The 32 BTC Sale Was Not the Main Reason Behind Bitcoin’s Drop
According to the market view cited by MarsBit, Bitcoin’s roughly 10% decline in early June should not be attributed mainly to Strategy, the company associated with Michael Saylor, selling 32 BTC. In market-cap terms, that size is far too limited to explain a drawdown of this magnitude. Framing the move around a single, relatively small transaction misses the broader deterioration in market liquidity, positioning, and capital flows that shaped the decline.
ETF Outflows and Mt. Gox Transfers Created Stronger Market Pressure
The report argues that a more direct source of weakness came from approximately $4.4 billion in consecutive net outflows from U.S. spot Bitcoin ETFs. For a market increasingly influenced by institutional allocation channels, persistent ETF redemptions can materially reduce marginal demand and weigh on price action. At the same time, large Bitcoin transfers linked to Mt. Gox revived expectations of potential sell pressure. Even before any full-scale distribution is reflected in spot markets, the anticipation of future supply can alter trader behavior, suppress risk appetite, and encourage defensive positioning.
Leveraged Long Liquidations and Capital Rotation Deepened the Pullback
Beyond spot-market selling pressure, the decline was intensified by concentrated liquidations of highly leveraged long positions.
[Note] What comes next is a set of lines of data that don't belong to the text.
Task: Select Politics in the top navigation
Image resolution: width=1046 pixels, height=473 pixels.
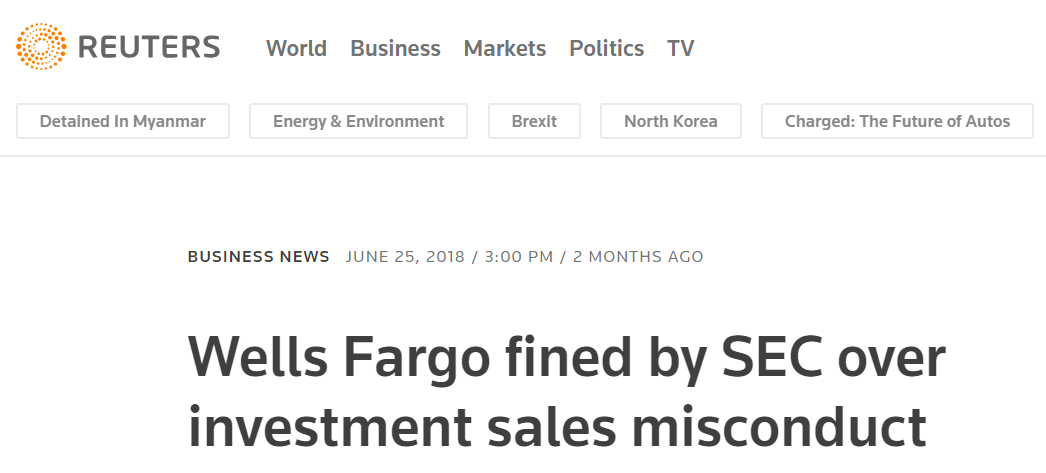Action: 607,48
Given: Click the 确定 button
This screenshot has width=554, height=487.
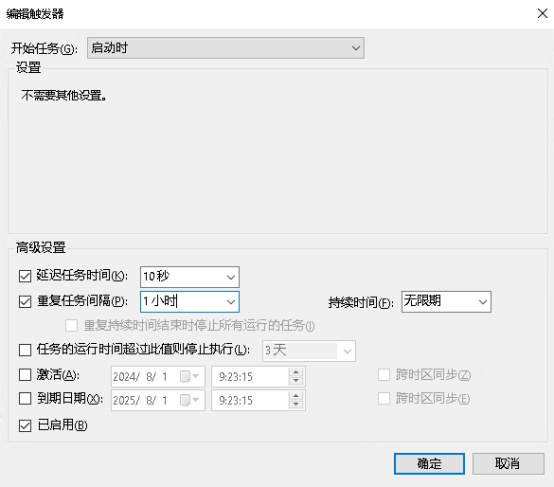Looking at the screenshot, I should (x=429, y=464).
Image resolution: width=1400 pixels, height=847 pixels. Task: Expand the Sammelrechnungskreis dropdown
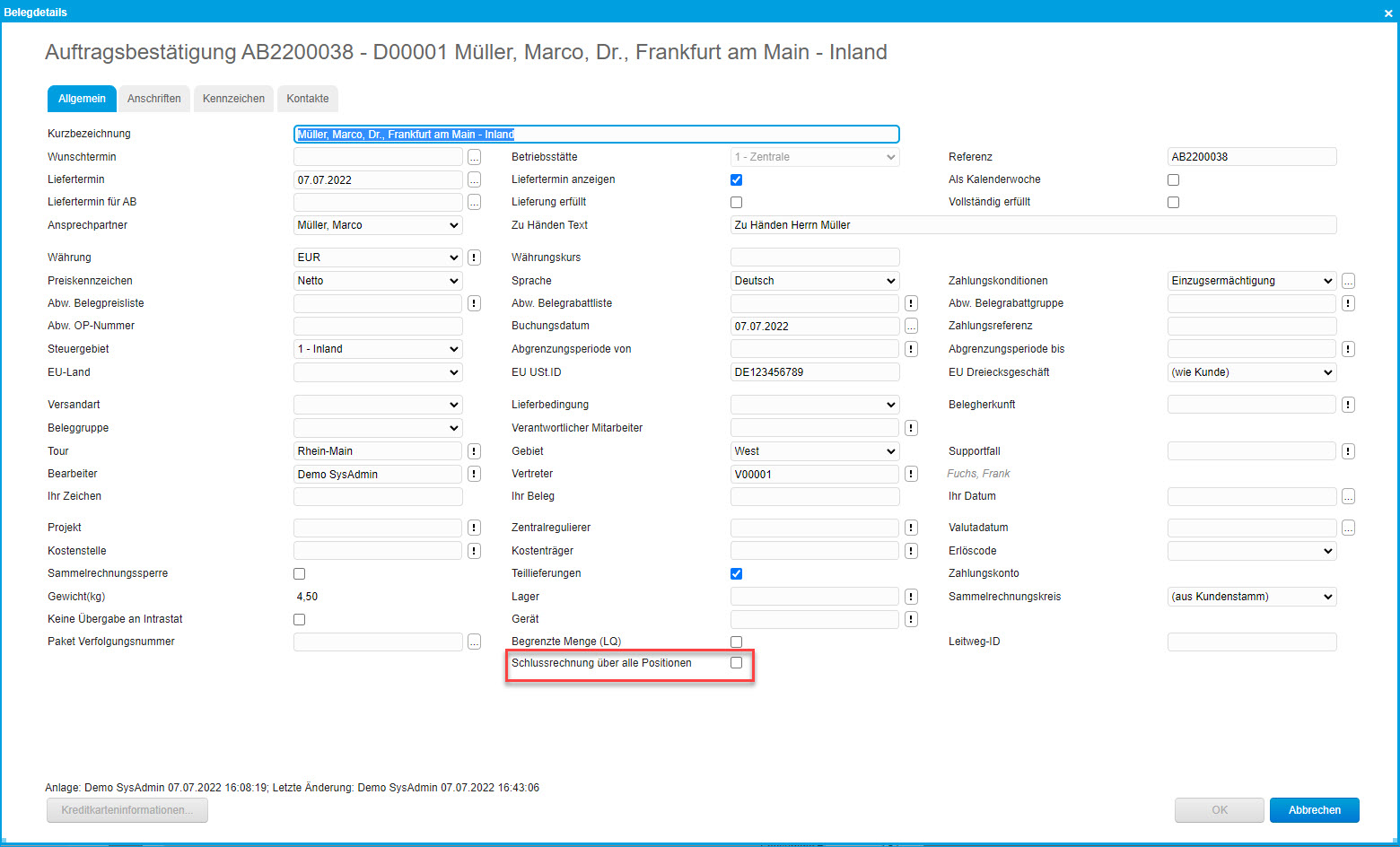click(1251, 597)
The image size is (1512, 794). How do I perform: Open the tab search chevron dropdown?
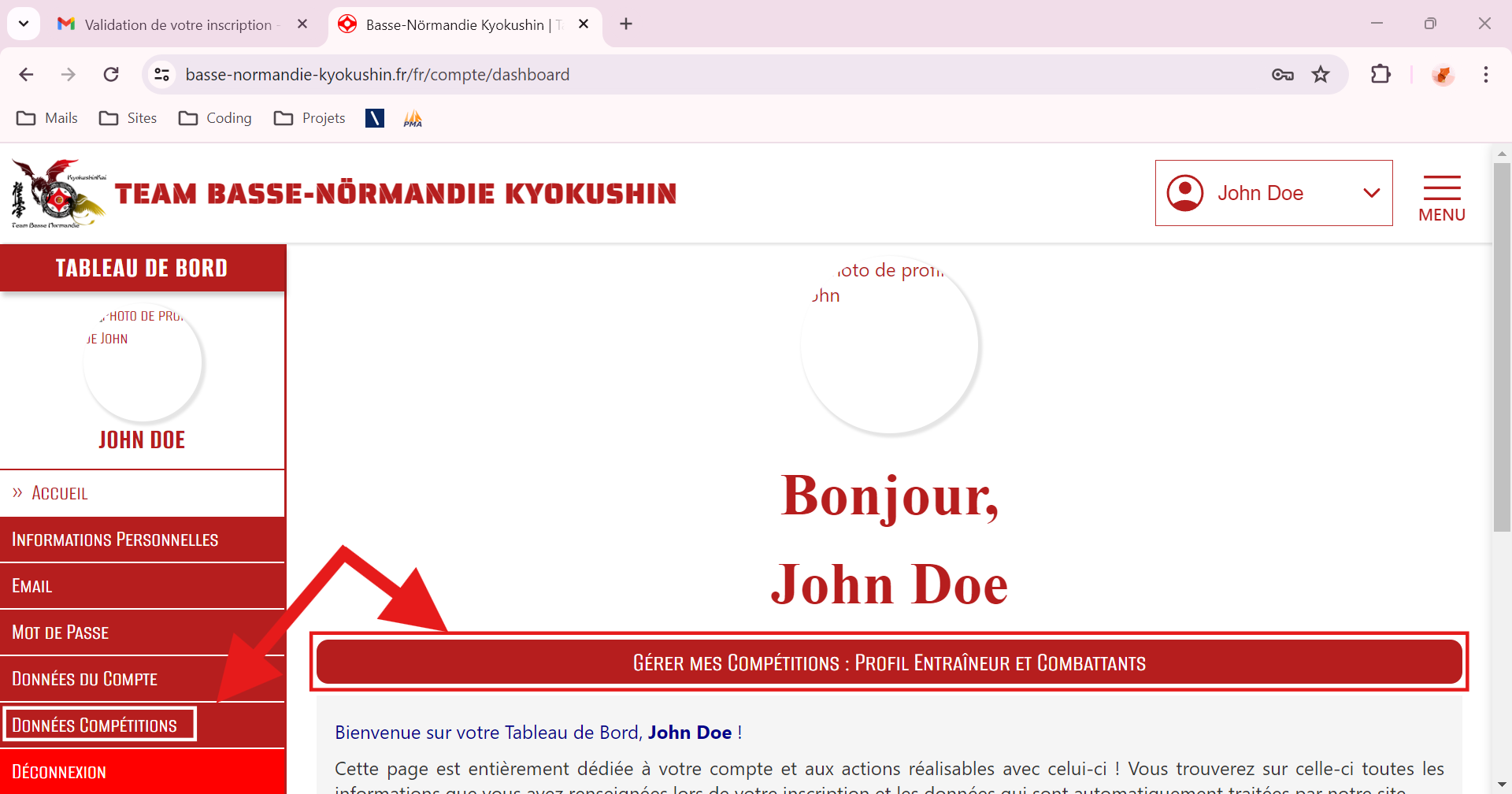24,24
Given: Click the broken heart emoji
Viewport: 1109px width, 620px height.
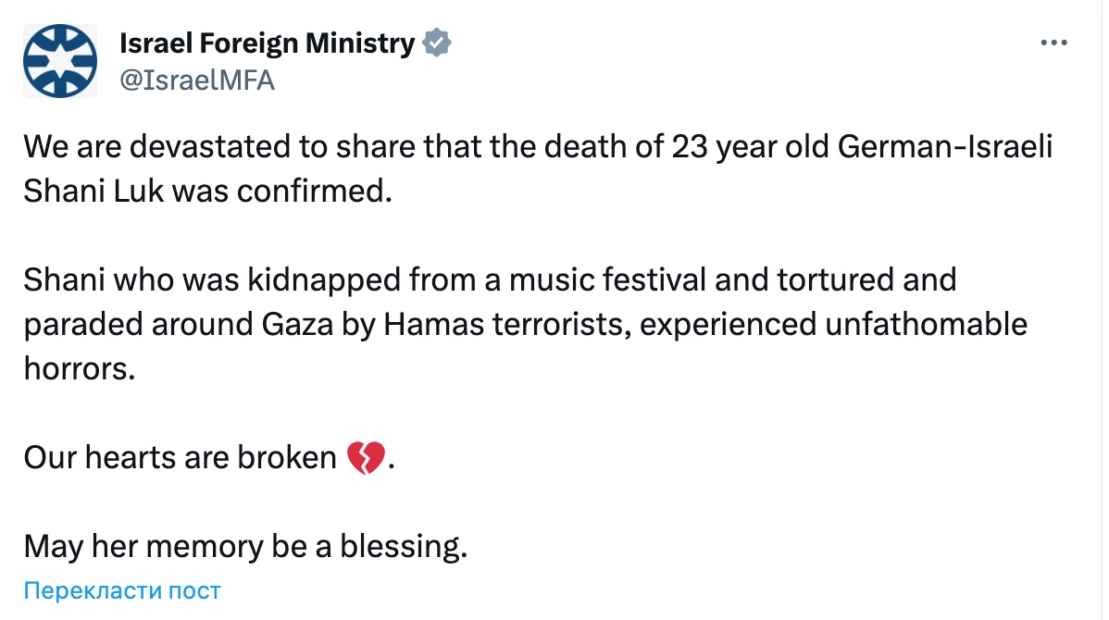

Once prices started falling, forced unwinds likely created a cascade effect, accelerating downside momentum and amplifying short-term volatility. The same period also saw strong financing enthusiasm around AI and large technology companies, which may have pulled speculative and growth-oriented capital away from crypto markets. In that context, digital assets faced broader portfolio de-risking pressure. Taken together, the correction appears to have been driven by a combination of ETF outflows, Mt. Gox-related supply fears, leverage washout, and cross-market capital rotation rather than by one isolated 32 BTC sale.